GravitationalConstant is approximately 6.674×10−11 m3*kg^−1*s^−2

Functions

func Clamp 

func Clamp(v float64, min float64, max float64) float64

func CloseEquals 

func CloseEquals(a float64, b float64) bool

func CloseZero 

func CloseZero(x float64) bool

func ToDegress 

func ToDegress(radians float64) float64

func ToRadians 

func ToRadians(degrees float64) float64

Types

type Mat3 

type Mat3 struct {
	// contains filtered or unexported fields
}

Mat3 is a 3x3 matrix.

func Mat3FromQuaternion 

func Mat3FromQuaternion(q *Quaternion) *Mat3

Mat3FromQuaternion creates a matrix from the given Quaternion

func NewIdentityMat3 

func NewIdentityMat3() *Mat3

NewIdentityMat3 creates a new Identity Matrix

func NewMat3 

func NewMat3(e1 float64, e2 float64, e3 float64,
	e4 float64, e5 float64, e6 float64,
	e7 float64, e8 float64, e9 float64) *Mat3

NewMat3 creates a matrix with the given components

func NewZeroMat3 

func NewZeroMat3() *Mat3

NewZeroMat3 creats a Matrix with zero components

func (*Mat3) Clone 

func (mat *Mat3) Clone() *Mat3

Clone this matrix a new object

func (*Mat3) Element 

func (mat *Mat3) Element(i int) float64

Element returns element at i

func (*Mat3) Elements 

func (mat *Mat3) Elements() []float64

Elements creates the components for the matrix

func (*Mat3) GetTrace 

func (mat *Mat3) GetTrace(v *Vec3) *Vec3

GetTrace returns the matrix diagonal elements

func (*Mat3) Multiply 

func (mat *Mat3) Multiply(other *Mat3) *Mat3

Multiply Matrix multiplication

func (*Mat3) MultiplyVec 

func (mat *Mat3) MultiplyVec(v *Vec3) *Vec3

MultiplyVec multiplicat given vector with Matrix

func (*Mat3) Scale 

func (mat *Mat3) Scale(v *Vec3) *Mat3

Scale each column of the matrix

func (*Mat3) ScaleMultiply 

func (mat *Mat3) ScaleMultiply(scale float64) *Mat3

ScaleMultiply Matrix-scalar multiplication

func (*Mat3) SetTrace 

func (mat *Mat3) SetTrace(v *Vec3)

SetTrace sets the matrix diagonal elements from a Vec3

func (*Mat3) String 

func (mat *Mat3) String() string

func (*Mat3) Transpose 

func (mat *Mat3) Transpose() *Mat3

Transpose the matrix

type Quaternion 

type Quaternion struct {
	X float64
	Y float64
	Z float64
	W float64
}

A Quaternion describes a rotation in 3D space. The Quaternion is mathematically defined as Q = x*i + y*j + z*k + w, where (i,j,k) are imaginary basis vectors. (x,y,z) can be seen as a vector related to the axis of rotation, while the real multiplier, w, is related to the amount of rotation.

func NewQuaternion 

func NewQuaternion(x float64, y float64, z float64, w float64) *Quaternion

NewQuaternion creates a new quaternion with given values

func NewZeroQuaternion 

func NewZeroQuaternion() *Quaternion

NewZeroQuaternion creates a new zero quaternion [0,0,0,1]

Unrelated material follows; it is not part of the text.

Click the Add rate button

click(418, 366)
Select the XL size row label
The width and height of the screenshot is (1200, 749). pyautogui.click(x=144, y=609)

func QuaternionFromAxisAngle 

func QuaternionFromAxisAngle(axis *Vec3, angle float64) *Quaternion

QuaternionFromAxisAngle creates the quaternion components from an axis and an angle

func QuaternionFromEuler 

func QuaternionFromEuler(vec *Vec3) *Quaternion

QuaternionFromEuler creates the quaternion from the given euler angels

func QuaternionFromVectors 

func QuaternionFromVectors(u *Vec3, v *Vec3) *Quaternion

QuaternionFromVectors creates a quaternion from the given two vectors.The resulting rotation will be the needed rotation to rotate u to v.

func (*Quaternion) Add 

func (quaternion *Quaternion) Add(other *Quaternion) *Quaternion

func (*Quaternion) Clone 

func (quaternion *Quaternion) Clone() *Quaternion

Clone this quaternion to new instance

func (*Quaternion) Conjugate 

func (quaternion *Quaternion) Conjugate() *Quaternion

Conjugate calculates the quaternion conjugate

func (*Quaternion) Integrate 

func (quaternion *Quaternion) Integrate(angularVelocity *Vec3, dt float64, angularFactor *Vec3) *Quaternion

Integrate rotate an absolute orientation quaternion given an angular velocity and a time step.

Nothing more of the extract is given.